**What you are asked to do**
Copy verbatim the stretch of the listing from the line containing "Given: Add a new deposit row with plus icon" through the line containing "Viewport: 1208px width, 592px height.", both included.

**Task input**
------------------------------
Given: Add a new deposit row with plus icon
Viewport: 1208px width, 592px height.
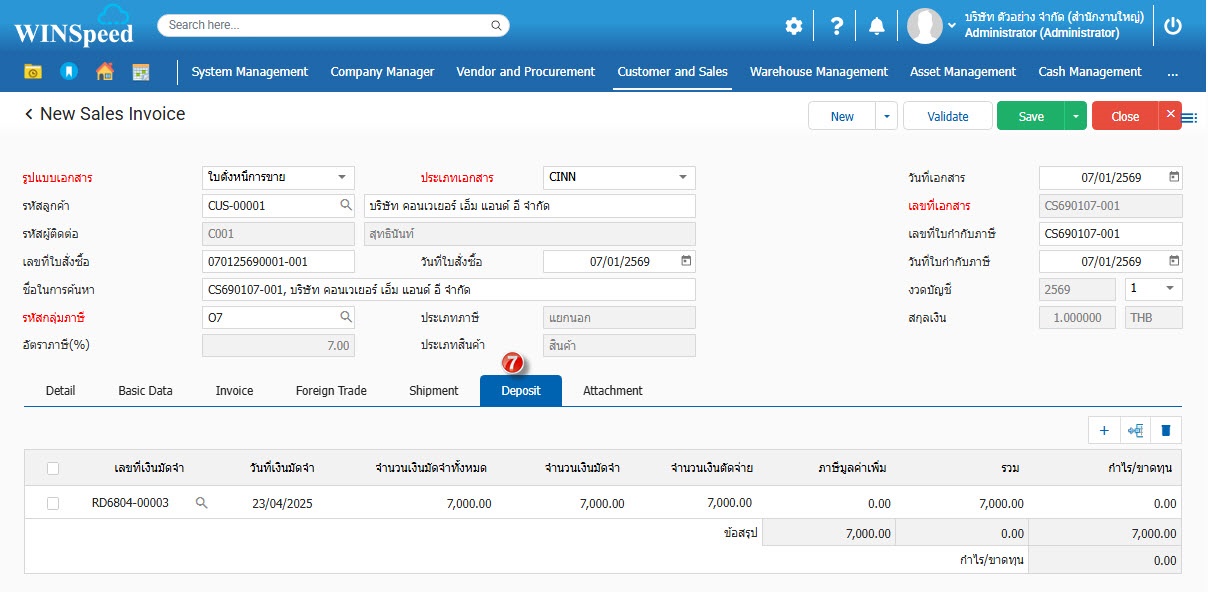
------------------------------
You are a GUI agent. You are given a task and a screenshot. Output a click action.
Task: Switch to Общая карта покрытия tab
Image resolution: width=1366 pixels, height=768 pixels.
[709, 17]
------------------------------
**Final result**
Given: Add a new deposit row with plus icon
Viewport: 1208px width, 592px height.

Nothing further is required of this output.